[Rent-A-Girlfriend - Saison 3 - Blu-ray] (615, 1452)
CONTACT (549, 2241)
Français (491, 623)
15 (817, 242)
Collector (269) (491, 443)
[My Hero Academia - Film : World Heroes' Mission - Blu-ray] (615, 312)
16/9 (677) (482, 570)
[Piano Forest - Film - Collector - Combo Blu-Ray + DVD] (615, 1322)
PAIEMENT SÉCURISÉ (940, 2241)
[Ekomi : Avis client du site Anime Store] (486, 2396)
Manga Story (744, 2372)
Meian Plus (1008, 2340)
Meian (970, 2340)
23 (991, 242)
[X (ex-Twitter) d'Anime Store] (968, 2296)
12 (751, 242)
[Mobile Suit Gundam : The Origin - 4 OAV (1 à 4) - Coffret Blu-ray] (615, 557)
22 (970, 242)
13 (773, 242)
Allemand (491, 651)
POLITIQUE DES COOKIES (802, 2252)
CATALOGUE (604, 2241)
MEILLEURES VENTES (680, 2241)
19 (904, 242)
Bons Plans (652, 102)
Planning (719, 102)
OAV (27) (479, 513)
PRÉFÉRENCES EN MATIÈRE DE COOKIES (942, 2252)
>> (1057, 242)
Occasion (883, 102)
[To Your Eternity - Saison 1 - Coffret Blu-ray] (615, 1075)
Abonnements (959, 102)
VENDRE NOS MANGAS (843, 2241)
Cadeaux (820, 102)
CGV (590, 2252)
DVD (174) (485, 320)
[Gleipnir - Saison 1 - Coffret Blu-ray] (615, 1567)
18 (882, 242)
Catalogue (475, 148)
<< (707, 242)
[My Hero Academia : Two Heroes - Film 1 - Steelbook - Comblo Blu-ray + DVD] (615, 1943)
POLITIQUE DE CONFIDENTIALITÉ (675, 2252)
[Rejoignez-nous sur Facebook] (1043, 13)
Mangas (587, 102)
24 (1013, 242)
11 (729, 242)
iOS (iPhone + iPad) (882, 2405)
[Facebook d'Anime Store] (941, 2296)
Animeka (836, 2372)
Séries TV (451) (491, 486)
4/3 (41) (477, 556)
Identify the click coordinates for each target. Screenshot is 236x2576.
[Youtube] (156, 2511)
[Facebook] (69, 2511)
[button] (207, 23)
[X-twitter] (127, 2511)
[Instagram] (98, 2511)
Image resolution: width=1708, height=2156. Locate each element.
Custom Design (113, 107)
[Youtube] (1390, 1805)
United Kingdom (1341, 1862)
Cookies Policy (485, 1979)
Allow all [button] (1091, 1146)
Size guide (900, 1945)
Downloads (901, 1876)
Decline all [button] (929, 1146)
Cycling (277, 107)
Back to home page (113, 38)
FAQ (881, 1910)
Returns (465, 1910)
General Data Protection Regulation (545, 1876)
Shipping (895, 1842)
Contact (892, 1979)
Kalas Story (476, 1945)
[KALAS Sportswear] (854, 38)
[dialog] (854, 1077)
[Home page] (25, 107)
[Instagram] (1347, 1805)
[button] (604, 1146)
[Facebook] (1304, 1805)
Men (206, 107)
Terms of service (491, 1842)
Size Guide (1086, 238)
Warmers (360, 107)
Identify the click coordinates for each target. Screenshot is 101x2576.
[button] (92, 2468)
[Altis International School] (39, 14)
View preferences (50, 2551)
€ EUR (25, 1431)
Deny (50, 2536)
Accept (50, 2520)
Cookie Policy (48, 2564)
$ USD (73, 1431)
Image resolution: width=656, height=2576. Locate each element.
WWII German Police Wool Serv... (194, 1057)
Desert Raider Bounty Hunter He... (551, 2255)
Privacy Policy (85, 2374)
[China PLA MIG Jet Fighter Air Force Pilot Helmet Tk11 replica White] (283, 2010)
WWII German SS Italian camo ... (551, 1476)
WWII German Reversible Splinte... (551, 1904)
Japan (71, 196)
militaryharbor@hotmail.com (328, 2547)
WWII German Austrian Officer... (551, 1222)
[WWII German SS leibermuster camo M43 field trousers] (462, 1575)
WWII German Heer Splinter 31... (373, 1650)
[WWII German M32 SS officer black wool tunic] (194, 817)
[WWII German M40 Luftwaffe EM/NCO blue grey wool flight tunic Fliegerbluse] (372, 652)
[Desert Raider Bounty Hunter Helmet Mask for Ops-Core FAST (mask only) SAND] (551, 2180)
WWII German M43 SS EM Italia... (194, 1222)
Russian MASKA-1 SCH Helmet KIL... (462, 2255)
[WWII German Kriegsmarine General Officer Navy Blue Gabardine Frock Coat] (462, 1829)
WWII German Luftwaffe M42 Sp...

# # # # #

● Exercise
Starting at the line that contains "EUR (25, 1431)", retype each line through the end of the listing above and nothing else.

● Solution for this task
€ EUR (25, 1431)
Deny (50, 2536)
Accept (50, 2520)
Cookie Policy (48, 2564)
$ USD (73, 1431)
Image resolution: width=656, height=2576. Locate each element.
WWII German Police Wool Serv... (194, 1057)
Desert Raider Bounty Hunter He... (551, 2255)
Privacy Policy (85, 2374)
[China PLA MIG Jet Fighter Air Force Pilot Helmet Tk11 replica White] (283, 2010)
WWII German SS Italian camo ... (551, 1476)
WWII German Reversible Splinte... (551, 1904)
Japan (71, 196)
militaryharbor@hotmail.com (328, 2547)
WWII German Austrian Officer... (551, 1222)
[WWII German SS leibermuster camo M43 field trousers] (462, 1575)
WWII German Heer Splinter 31... (373, 1650)
[WWII German M32 SS officer black wool tunic] (194, 817)
[WWII German M40 Luftwaffe EM/NCO blue grey wool flight tunic Fliegerbluse] (372, 652)
[Desert Raider Bounty Hunter Helmet Mask for Ops-Core FAST (mask only) SAND] (551, 2180)
WWII German M43 SS EM Italia... (194, 1222)
Russian MASKA-1 SCH Helmet KIL... (462, 2255)
[WWII German Kriegsmarine General Officer Navy Blue Gabardine Frock Coat] (462, 1829)
WWII German Luftwaffe M42 Sp...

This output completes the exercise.